Explainability and the interpretability of machine learning models is an emerging domain which presents interesting effects on the way that ML models are utilised. Explainability refers to the ability of a learning model to provide human-understandable explanations for its predictions. Interpretability refers to the ability to understand the internal workings of a model and how it arrives at its predictions. Forest sound classification systems with the potential of being deployed in the forest ecosystems to help authorities can greatly benefit from a transparent classification model. The number of studies covering the explainability and the interpretability of ESC or FSC models is scarce. Thus, we recommend future researchers working in this domain to contribute to develop more explainable and interpretable audio classification models.

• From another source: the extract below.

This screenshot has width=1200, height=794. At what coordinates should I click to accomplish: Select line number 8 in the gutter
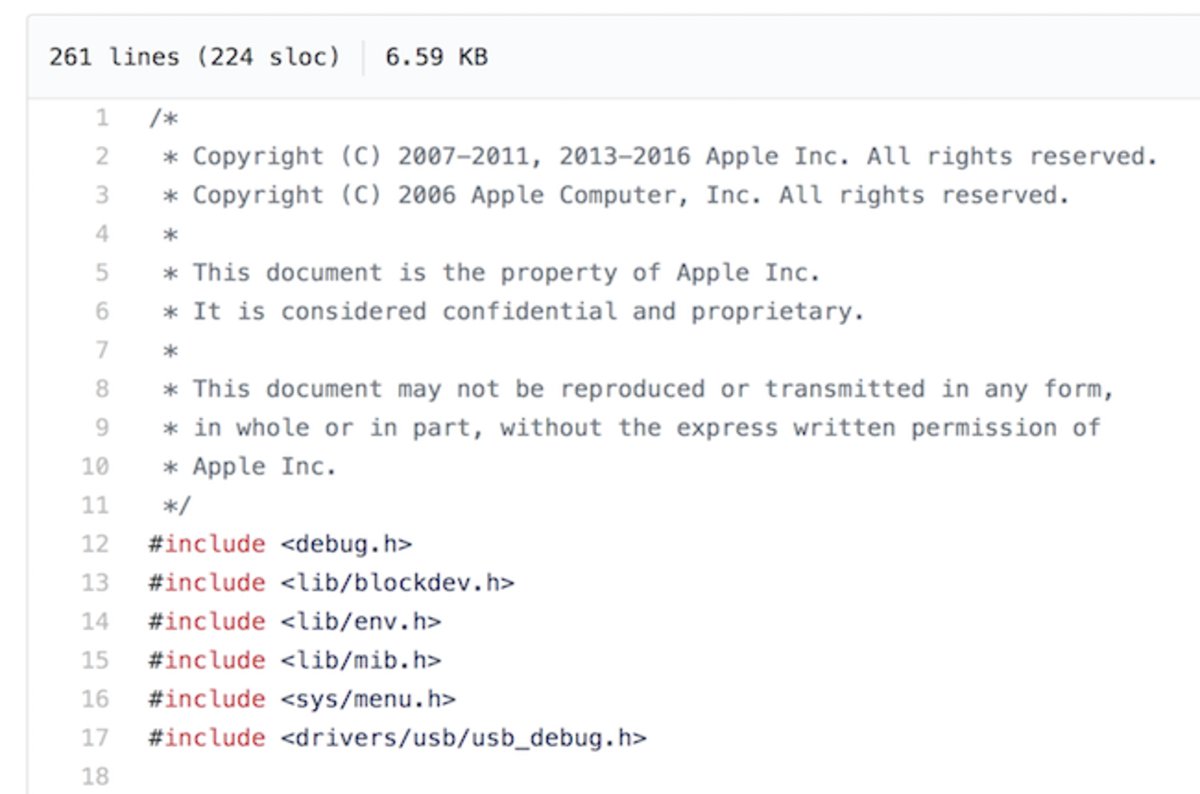(x=101, y=389)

Apart from the above two major research directions, it can be identified that state-of-the-art ESC models have comparatively high performance measures with respect to the identified FSC models including the CNN-based model proposed in this study. State-of-the-art ESC models utilise techniques such as transfer learning from the Imagenet dataset, multiple aggregated feature representations, multiple data augmentation strategies to achieve very high performance measures. Therefore, the authors recommend future researchers working on FSC to explore such techniques and utilise them to improve the performance measures of current FSC models to a comparable scale.

8. Conclusions

Environment sound classification (ESC) using artificial intelligence is a prominent research area in audio recognition. Under ESC, forest sound classification (FSC), which focuses on identifying artificial and natural phenomena observable in forest ecosystems, has received a high amount of research interest. The recognition of forest sounds generates highly valuable use cases in scenarios such as illegal logging, poaching, and wildfires. FSC suffers from the unavailability of a standard sound taxonomy and the unavailability of a sufficiently large public benchmark dataset. With the intention of resolving both issues, this study presented the FSC22 taxonomy and the first version of the FSC22 dataset. The first version of the FSC22 dataset consisted of 2025 human-annotated, 5 s long audio recordings equally distributed into 27 unique classes. The authors intend to expand the first version of the FSC22 dataset in the future, capturing more acoustic classes according to the FSC22 taxonomy. Further, the study presented CNN-based and XGBoost-based classification experiments using the FSC22 dataset. The CNN-based approach achieved a maximum classification accuracy of 92.59%, while the XGBoost model achieved a maximum accuracy of 62.71%. A survey conducted with 25 human candidates to identify different sounds from the classes listed in the FSC22 dataset was also conducted to establish a baseline accuracy score. Finally, the authors believe that the proposed FSC22 taxonomy, the created FSC22 V1.0 dataset, the experiments conducted, and the discussions provided through this study will support future research work governing the FSC domain.